**Отрывок:**

Первое впечатление от картин современного христианского художника Елены Черкасовой можно описать двумя словами: простота и радость. Радость сквозит и в детской наивности рисунка, и в чистых ярких цветах, и даже в том, что многие герои ее картин не могут усидеть на месте - они танцуют и поют, прыгают и бегают.

 

Зритель как будто слышит простые слова: "Мы спасены! Мы уже на небесах!"

 

Конечно, из этого ряда есть исключения, у Черкасовой есть и очень горестные, трагические картины. Но, как мы знаем, исключения лишь подтверждают правило. И это правило Черкасовой: простота и радость.

 

При этом живопись Елены Черкасовой - сложна и глубока, для понимания ее работ необходимо долго в них всматриваться, зрителю не помешает серьезная богословская подготовка, ему понадобятся знания в области священного писания и священного предания, церковной службы, церковного быта и даже церковно-славянского языка.

 

 

Черкасова - сознательный и последовательный христианский художник.

 

Все ее картины можно назвать иллюстрациями к тем или иным текстам - к книгам Ветхого и Нового Завета, к псалмам и тропарям, к житиям святых. Однако и слово "иллюстрация" не вполне передает суть дела, так как ее иллюстрации - это не просто пересказы, это иллюстрации-интерпретации. За ними стоит серьезная работа души и ума, они удивляют внимательно зрителя и богословской глубиной, и неожиданным поворотом мысли, и остроумными, смелыми решениями. Картины Черкасовой часто хочется назвать вдохновенными и дерзновенными, и это чудесно - смелость мысли и смелость воображения явно входят в число ярких свойств ее таланта.

 

Разумеется, работы Черкасовой часто сравнивают с иконами, уточняя, что это не современная стилизация "под икону", а, скорее, возвращение к истокам иконы, как бы "иконопись до появления иконографического канона". Можно сказать, что внешне – эта живопись оказывается по отношению к традиционной иконе чем-то вроде противоположного полюса, но по сути, по духу и смыслу - она стоит к иконе гораздо ближе, чем многочисленные современные подражания чему-то условному древнерусскому (или византийскому). Живопись Черкасовой не боится быть странной, смешной, местами даже корявой, и это позволяет ей стать искренней и, как это ни удивительно в XXI веке, первичной. Художник не пользуется чужим, готовым языком - он изобретает свой собственный.

 

На что опирается Елена Черкасова, где истоки ее стиля, чем он питается? Это фрески Древнего Египта, иконописная традиция коптов, иконы русского Севера? Или народная игрушка и росписи керамики? Резьба и вышивка? Детский рисунок? Или большая традиция наивной живописи Нового времени, например, Анри Руссо или Нико Пиросмани? Видно, что ее живописный язык вобрал в себя очень много - из того, что Черкасова любила и ценила с детства. Но потребовалась большая, долгая работа души и ума, чтобы ее собственный стиль созрел и воплотился, проявился в ее работах.

**Задания:**
#1 Какими двумя словами текст о картинах Елены Черкасовой описывает первое впечатление от ее работ?
#2 Продолжите текст о картинах Елены Черкасовой, начав сразу после его последнего предложения.
Записи к тексту о картинах Елены Черкасовой отношения не имеют.

**Раздел данных:**
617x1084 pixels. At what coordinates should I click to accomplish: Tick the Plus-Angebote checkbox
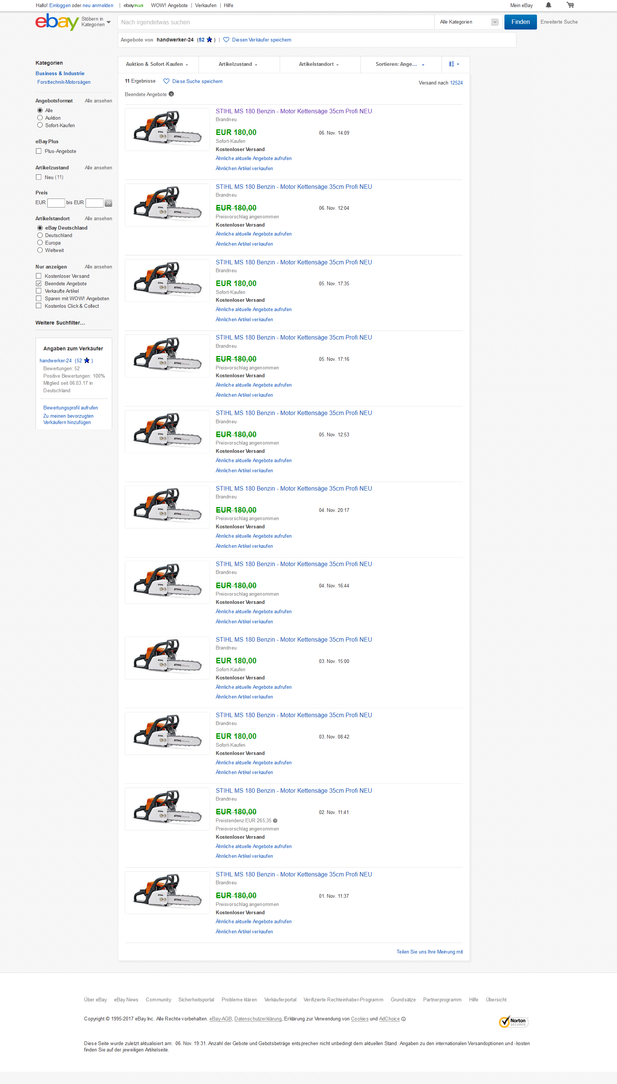click(39, 151)
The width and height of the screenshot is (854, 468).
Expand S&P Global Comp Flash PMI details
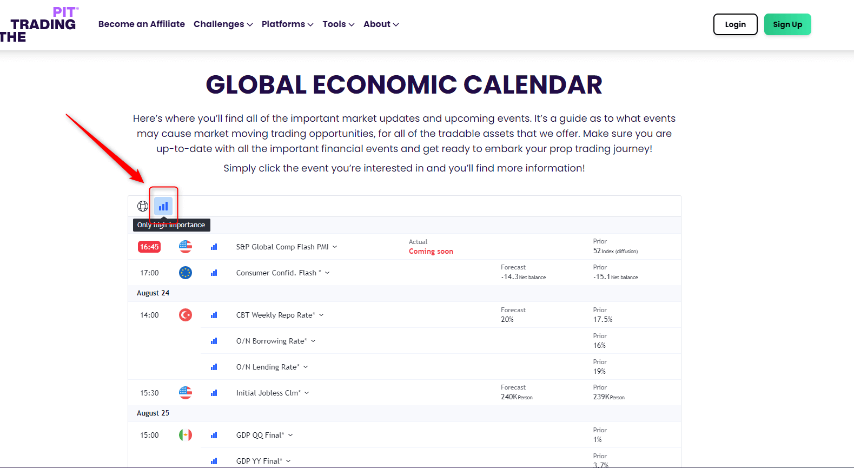pyautogui.click(x=286, y=247)
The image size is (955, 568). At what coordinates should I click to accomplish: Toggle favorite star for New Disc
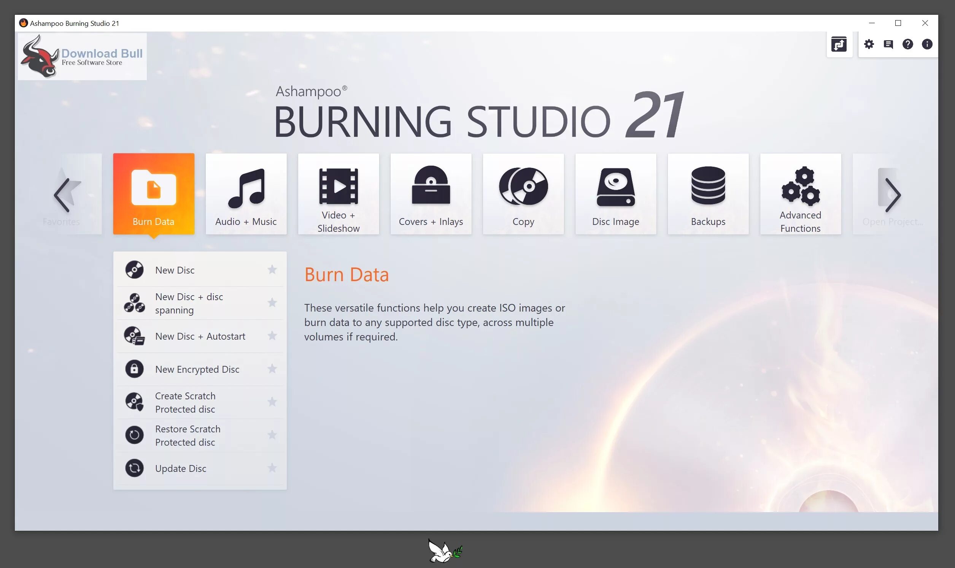(272, 270)
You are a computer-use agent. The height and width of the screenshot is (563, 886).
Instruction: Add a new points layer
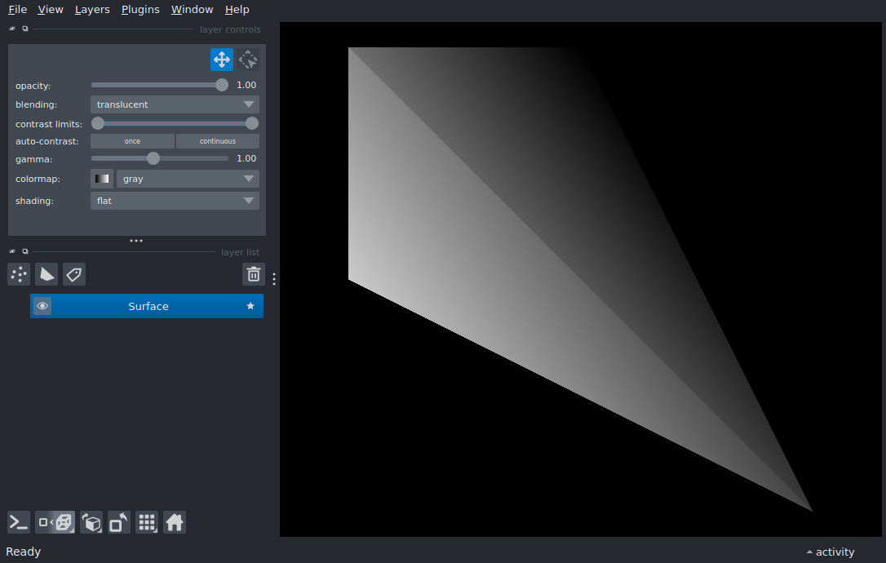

**Ответы к заданиям:**
#1 Простота и радость.

#2
Именно этот художественный язык, оригинальный, непосредственный, безыскусный, в котором, кажется, нет места автору с его “мастерством”, традиционно понимаемом как мастеровитость, виртуозность, как раз и даёт художнику возможность своеобразного самоотречения и — в силу этого — своеобразной объективности. Именно благодаря такому внешне неумелому языку своих картин Черкасовой удаётся говорить о “высоком”, о “духовном”, о “божественном”, не соскальзывая ни в самодовольную пафосность, ни в интеллектуальную игру, ни в откровенную стилизацию под искусство какой-либо эпохи, как будто уже имеющей патент на христианское содержание.

 

По сути, живопись Черкасовой даёт свой вариант ответа на острейший духовный вопрос современного человека: как ему верить в Христа и как ему честно и серьёзно говорить о Христе и о своей вере “своими словами”?

 

 

Живопись Елены Черкасовой можно назвать "живописью-проповедью". Не исповедью, а именно проповедью, поскольку в этой живописи, лишённой всякого желания рассказывать нам о "настроениях" или о "подсознании" автора, всё внимание собрано вокруг героев и тех событий, которые с ними происходят. Сам художник при этом находится на служебном положении, его задача — раскрыть и донести, сообщить и передать. "Сообщение", "рассказ", "весть" — вот те слова, которые приходят на ум, когда разглядываешь работы Черкасовой.

 

 

Елена Игоревна Черкасова родилась в московской интеллигентной семье. Отец её был крупным ученым, мать — преподавателем иностранного языка, дед страдал в сталинских лагерях, дядя ещё юношей был убит на войне. Когда Черкасова училась в старших классах, то поступила в вечернюю художественную школу, которую впрочем, не закончила.

 

Отличалась характером своевольным, бунтарским, официального советского искусства, само собой, не признавала, жить по правилам не хотела, как не хотела и иметь что-то общее с комсомолом, делать официальную карьеру и т. п. В юности Елена Черкасова писала картины, имевшие некоторый успех в узком кругу друзей, молодых представителей московской богемы, андеграундной молодежи 80-х годов.

 

Однако хаос богемной жизни её внутренне не устраивал, как бы выталкивал из себя. Пережив серьёзный духовный кризис, Елена пришла к христианской вере, приняла крещение и через какое-то время целиком ушла в церковную, приходскую жизнь. Занятия живописью она оставила на многие годы.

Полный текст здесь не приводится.